_WHAT TO WORK ON_: For the records below, print the lines from the line with "Task: Open the App Launcher waffle icon" through the line with "Open the 首頁" exactly as written; include both end lines and exclude the rest.

_MATERIALS PROVIDED_:

[Start of section]

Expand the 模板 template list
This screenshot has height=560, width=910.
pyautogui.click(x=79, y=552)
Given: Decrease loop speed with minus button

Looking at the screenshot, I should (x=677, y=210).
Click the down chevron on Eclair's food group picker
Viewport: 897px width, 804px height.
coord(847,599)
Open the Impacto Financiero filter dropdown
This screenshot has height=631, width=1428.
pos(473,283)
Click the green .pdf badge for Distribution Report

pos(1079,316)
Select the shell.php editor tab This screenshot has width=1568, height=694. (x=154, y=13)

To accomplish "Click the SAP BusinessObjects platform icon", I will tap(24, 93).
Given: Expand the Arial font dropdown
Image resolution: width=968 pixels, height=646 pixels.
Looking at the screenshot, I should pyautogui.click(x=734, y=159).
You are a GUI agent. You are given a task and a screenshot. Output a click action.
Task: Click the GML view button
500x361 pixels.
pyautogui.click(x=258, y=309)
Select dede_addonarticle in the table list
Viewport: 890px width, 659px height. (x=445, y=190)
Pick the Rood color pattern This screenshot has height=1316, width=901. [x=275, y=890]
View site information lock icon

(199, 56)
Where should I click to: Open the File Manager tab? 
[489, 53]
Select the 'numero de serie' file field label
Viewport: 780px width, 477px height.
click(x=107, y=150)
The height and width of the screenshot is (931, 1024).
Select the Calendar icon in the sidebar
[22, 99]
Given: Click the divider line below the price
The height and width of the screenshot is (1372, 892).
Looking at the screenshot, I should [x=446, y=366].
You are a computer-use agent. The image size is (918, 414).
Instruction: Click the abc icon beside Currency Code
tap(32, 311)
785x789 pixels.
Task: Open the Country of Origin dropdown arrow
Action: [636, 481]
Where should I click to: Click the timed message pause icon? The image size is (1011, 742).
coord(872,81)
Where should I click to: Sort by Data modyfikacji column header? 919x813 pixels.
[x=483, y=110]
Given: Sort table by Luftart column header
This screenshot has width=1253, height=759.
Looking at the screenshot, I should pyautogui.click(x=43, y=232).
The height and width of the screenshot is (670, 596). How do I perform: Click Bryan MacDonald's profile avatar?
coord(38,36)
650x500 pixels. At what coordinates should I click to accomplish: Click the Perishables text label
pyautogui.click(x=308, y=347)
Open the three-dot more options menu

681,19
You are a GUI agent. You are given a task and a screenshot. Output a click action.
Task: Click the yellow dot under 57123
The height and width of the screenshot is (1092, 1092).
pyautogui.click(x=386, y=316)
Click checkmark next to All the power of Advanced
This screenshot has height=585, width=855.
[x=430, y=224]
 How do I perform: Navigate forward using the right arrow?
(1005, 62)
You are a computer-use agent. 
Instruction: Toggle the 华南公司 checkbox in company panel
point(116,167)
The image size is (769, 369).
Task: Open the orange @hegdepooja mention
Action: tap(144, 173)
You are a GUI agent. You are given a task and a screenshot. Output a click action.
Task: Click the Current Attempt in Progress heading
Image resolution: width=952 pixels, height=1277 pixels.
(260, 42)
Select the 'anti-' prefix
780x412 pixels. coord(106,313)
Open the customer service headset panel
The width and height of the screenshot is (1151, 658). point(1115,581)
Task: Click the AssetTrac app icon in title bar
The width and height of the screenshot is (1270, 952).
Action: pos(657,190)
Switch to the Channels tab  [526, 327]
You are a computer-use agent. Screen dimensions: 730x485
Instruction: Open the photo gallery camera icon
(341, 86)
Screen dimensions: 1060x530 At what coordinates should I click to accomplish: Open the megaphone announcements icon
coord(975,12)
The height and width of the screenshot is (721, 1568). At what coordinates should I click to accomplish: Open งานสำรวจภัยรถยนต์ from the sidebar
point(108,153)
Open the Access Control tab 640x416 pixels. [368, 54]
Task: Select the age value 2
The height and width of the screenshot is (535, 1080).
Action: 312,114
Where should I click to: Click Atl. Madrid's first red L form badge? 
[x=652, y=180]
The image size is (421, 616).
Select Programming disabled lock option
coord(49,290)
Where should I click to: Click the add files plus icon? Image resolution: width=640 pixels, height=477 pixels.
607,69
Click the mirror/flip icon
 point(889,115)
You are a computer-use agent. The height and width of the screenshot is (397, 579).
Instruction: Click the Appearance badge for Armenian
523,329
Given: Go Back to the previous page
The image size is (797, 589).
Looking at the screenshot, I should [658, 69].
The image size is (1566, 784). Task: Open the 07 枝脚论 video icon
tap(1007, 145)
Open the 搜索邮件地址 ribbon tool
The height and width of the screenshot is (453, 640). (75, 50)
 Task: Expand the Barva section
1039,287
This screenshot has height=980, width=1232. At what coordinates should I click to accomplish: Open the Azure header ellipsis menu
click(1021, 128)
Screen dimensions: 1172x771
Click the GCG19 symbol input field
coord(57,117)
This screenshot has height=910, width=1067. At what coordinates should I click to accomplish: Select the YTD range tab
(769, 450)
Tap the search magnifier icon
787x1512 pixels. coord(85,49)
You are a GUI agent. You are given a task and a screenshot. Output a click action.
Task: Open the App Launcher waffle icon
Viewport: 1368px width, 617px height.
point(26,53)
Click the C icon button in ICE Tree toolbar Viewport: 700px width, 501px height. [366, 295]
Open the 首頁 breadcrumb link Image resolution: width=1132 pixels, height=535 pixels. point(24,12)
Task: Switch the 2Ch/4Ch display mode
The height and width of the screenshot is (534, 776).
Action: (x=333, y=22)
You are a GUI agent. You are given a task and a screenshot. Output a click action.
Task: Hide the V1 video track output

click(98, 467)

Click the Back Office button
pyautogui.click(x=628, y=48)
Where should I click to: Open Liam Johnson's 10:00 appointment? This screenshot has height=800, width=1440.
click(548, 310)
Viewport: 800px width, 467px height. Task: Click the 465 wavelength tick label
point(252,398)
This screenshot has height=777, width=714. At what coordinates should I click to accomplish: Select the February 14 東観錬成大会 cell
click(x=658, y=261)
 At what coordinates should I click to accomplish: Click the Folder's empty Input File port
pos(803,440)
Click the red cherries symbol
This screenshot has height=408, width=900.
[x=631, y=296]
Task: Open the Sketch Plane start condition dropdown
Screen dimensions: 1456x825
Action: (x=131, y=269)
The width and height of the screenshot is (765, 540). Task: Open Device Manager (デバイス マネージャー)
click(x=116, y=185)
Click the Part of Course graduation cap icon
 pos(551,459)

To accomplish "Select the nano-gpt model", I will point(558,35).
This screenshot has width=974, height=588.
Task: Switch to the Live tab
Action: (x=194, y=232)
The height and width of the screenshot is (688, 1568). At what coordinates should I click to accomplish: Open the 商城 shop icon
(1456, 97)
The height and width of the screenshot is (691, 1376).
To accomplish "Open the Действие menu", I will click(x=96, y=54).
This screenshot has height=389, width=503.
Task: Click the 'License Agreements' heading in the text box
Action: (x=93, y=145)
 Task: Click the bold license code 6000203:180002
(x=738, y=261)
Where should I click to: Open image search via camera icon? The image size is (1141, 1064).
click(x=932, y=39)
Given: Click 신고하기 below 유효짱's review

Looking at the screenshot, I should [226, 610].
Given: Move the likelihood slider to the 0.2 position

[End of section]

_TASK SOLUTION_:
Task: Open the App Launcher waffle icon
Viewport: 1368px width, 617px height.
point(26,53)
Click the C icon button in ICE Tree toolbar Viewport: 700px width, 501px height. [366, 295]
Open the 首頁 breadcrumb link Image resolution: width=1132 pixels, height=535 pixels. point(24,12)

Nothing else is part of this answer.